Nothing but the lines from the one containing "You are a computer-use agent." through the end of the entries below should appear in your answer, transcribed exactly; please drop the pictures.

** Opening SUPPLIED DATA block **

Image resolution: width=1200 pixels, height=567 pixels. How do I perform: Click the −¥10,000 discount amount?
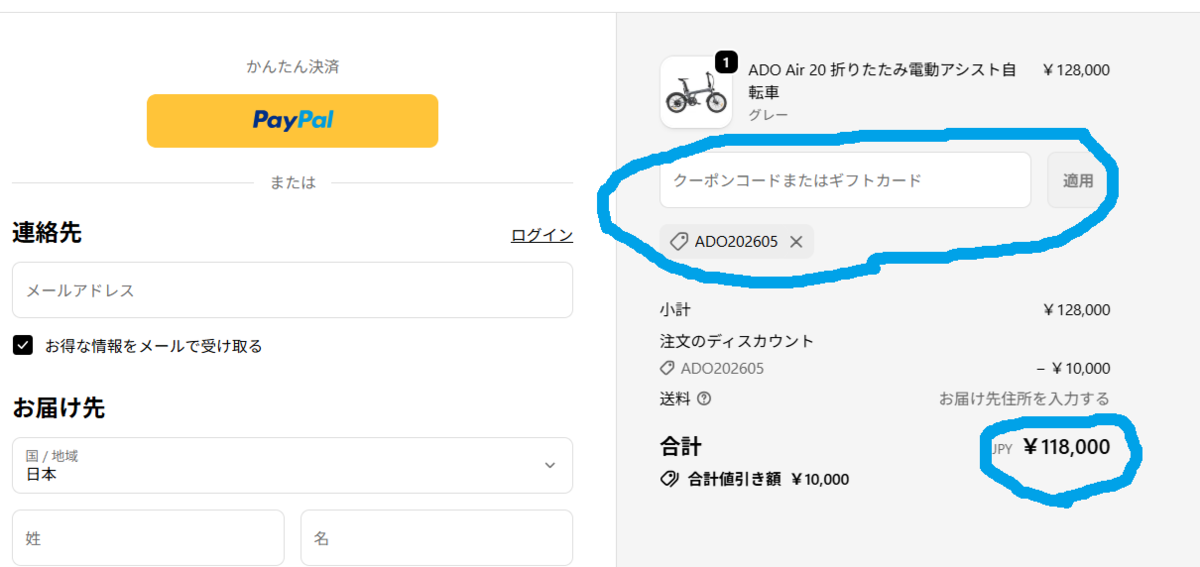tap(1073, 369)
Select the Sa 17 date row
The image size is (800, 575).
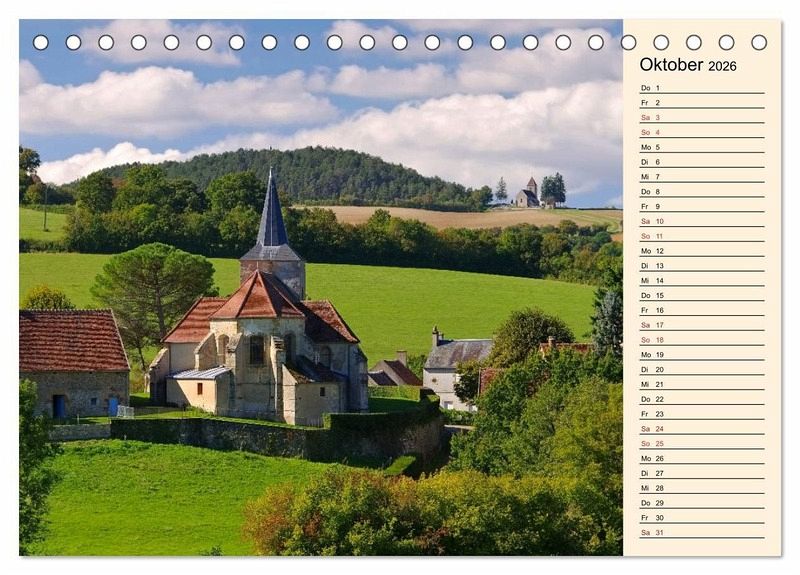point(701,325)
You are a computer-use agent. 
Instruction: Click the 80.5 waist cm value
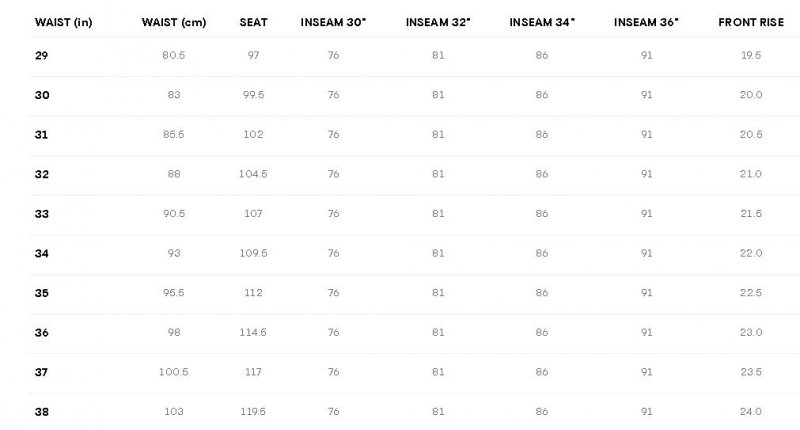coord(174,55)
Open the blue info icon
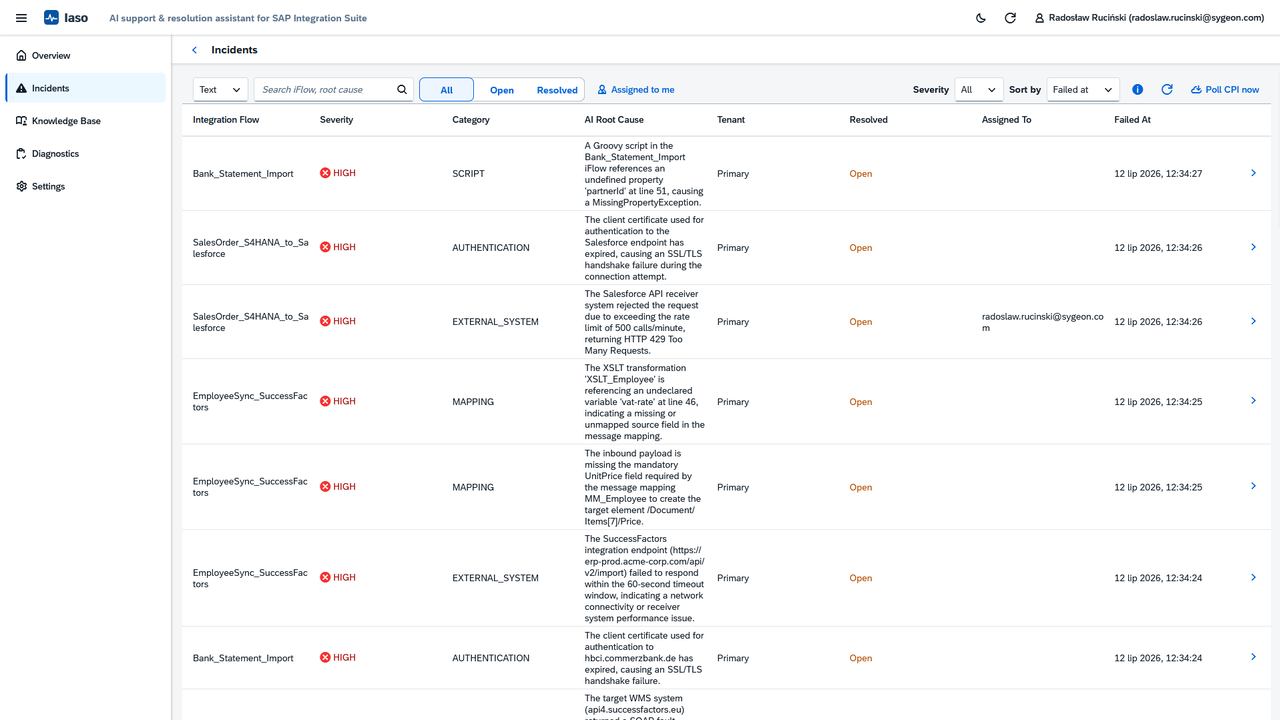1280x720 pixels. coord(1138,90)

** Closing SUPPLIED DATA block **

§ WORKED SOLUTION:
You are a computer-use agent. 
Instruction: Click the 80.5 waist cm value
coord(174,55)
Open the blue info icon
1280x720 pixels. coord(1138,90)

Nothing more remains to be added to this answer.